Is someone trying to genuinely help you or are they trying to play on your insecurities?
We all have them!!
They are normal.
But when seeking out help you need to ask yourself…is the person I am reaching out to genuinely trying to help and assist me?
There are so many people and companies in authority positions–teachers, wellness professionals, authors, television personalities, even pastors, who thrive on insecurity.
You need to ask what does this person want from me?
If they answer isn’t “this person wants what is best for me and to make me a happy and healthier person” then RUN AWAY. Change directions. Devote your energy, money, and time, towards those people who want to see you succeed and are rooting for you!
Recently, I have been observing how insecurities play out. There seem to be different roots for the cause, but these reasons include:
- covetousness (similar to greed, but can be mutually exclusive)
- access (to your friends, your network, etc.)
I am sure the list could go on and on.
But these qualities all have one thing in common. What? FEAR.
These authority figures are afraid of what happens if you truly find happiness, if they actually cure you of your back pain, if you get that happy marriage, if you get that promotion, if you’re financially secure, if you don’t need to come back, if you disagree with them, if they don’t get more contacts from you, the list goes on. Basically, they are afraid of what happens if you don’t need them any more.
The true people who want to help you WANT to see you succeed, to be healthy, to be happy, to do well in your business, to have a happy marriage, to etc. etc. etc. They want you to grow up and surprise their knowledge, to move on, to retire, to go at it alone, to shine.
While at the bookstore looking for a yoga book, I found myself accidentally in the self-help section. Let me tell you, that is one scary section! Aisle after aisle of books preying on people’s insecurities. (And I’m not even getting into what I discovered in the DIET section!) For every book that seemed genuinely dedicated to helping people–there were ten more maximizing insecurities and providing what looked to be shallow advice designed to make people feel more insecure, worse, and generally buy some other book, dvd, etc. to “help” them on their journey.
It is right for people to be paid for their talents and services. This is a good and healthy exchange. It is not right, however, for people to GET you to pay for them by making you feel insecure, bad about yourself, needy, incomplete, scared, etc.
These people (some of whom seem to run rampant on the internet and facebook newsfeeds, as well) are afraid that they will be exposed. That you will realize that they actually DON’T KNOW HOW TO HELP YOU and that you will, therefore, not pay them money/tell your friends/take their workshop/etc. Or they are scared that you KNOW MORE THAN THEM or are ready to GO IT ALONE. It all bottles down to fear that you will LET THEM GO.
Instead of receiving healing energy, useful tips, LEARNING–you are being drawn into a viscous cycle of BUY BUY BUY. Take this class, that class, attend this seminar, this session, etc. etc.
-.-.-
## Aim of the task
Continue the post about people who profit from others' insecurities, picking up right after its final sentence. None of the data after this point is needed.

[Stored items]
-.-.-
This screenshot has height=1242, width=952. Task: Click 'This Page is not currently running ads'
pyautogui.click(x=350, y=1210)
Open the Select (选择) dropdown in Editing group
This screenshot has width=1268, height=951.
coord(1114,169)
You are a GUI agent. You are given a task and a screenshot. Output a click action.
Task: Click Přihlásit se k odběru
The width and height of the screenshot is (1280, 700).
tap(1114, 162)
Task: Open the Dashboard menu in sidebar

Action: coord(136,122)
-.-.-
## Response box
If someone is saying that you need THEM to be a happy person, that there’s something WRONG with you even if you feel happy, or that someone is playing on your DOUBTS or trying to make you feel INSECURE, are they really doing what is best for you?
I have an amazing acupuncturist in St. Petersburg. She does not make me come in when I am healthy “just because.” She treats me when I need it, and doesn’t make me come when I don’t. Ditto for my wonderful sports massage therapist.
But think about the chiropractor who says you can’t function without visiting him once a week, the dentist who wants you to get oodles of cosmetic dentistry, maybe it is your wealth management consultant, your therapist, your athletic trainer, a professor (if you are in school), even your boss.
Are they wanting to HELP you or HURT you to benefit THEMSELVES?
If you are someone in one of these positions of power, stop and think. Are you WORRIED about your next paycheck? Are you being greedy and wanting more money? Are you helping someone because it is the right thing to do, or are you only “helping them enough” in a way to benefit you? Are you even helping them at all?
Surround yourselves with people who treat you with love and respect and want to see you shine your best. Especially when it comes to who you learn from, who you buy from, who you pray with, who you train with, who you see for you health and wellness.
If someone makes you feel insecure, dependent on them, frightened, inadequate, like a loser, ugly, fat, desperate, or otherwise UNWORTHY–these people are not helping you. They are not looking out for you. They are not sending good energy to you.
Forgive them for their own fear. Explain how they make you feel, if possible. Sometimes a mentor can become a mentee if you have a shot heart-to-heart. If you can’t talk it out, don’t want to talk it out, or if it someone small or easily removed from your life. End it. Move on or simply find a new resource. Do not let someone else’s insecurities make you feel bad about yourself or create a cycle of negativity. That will leave you unsatisfied. (Sometimes this will even permeate to dissatisfaction with regards to money, health issues, you name it!) Negativity, begone!
Trust yourself first and foremost. And trust that God wants you to be awesome! And if a “helper” is telling you otherwise…that helper is a toxic influence on your life. Let the negativity go!
Everyone deserves happiness. Surround yourself with people who want you to succeed and wish you joy. You both will find greater contentment as a result!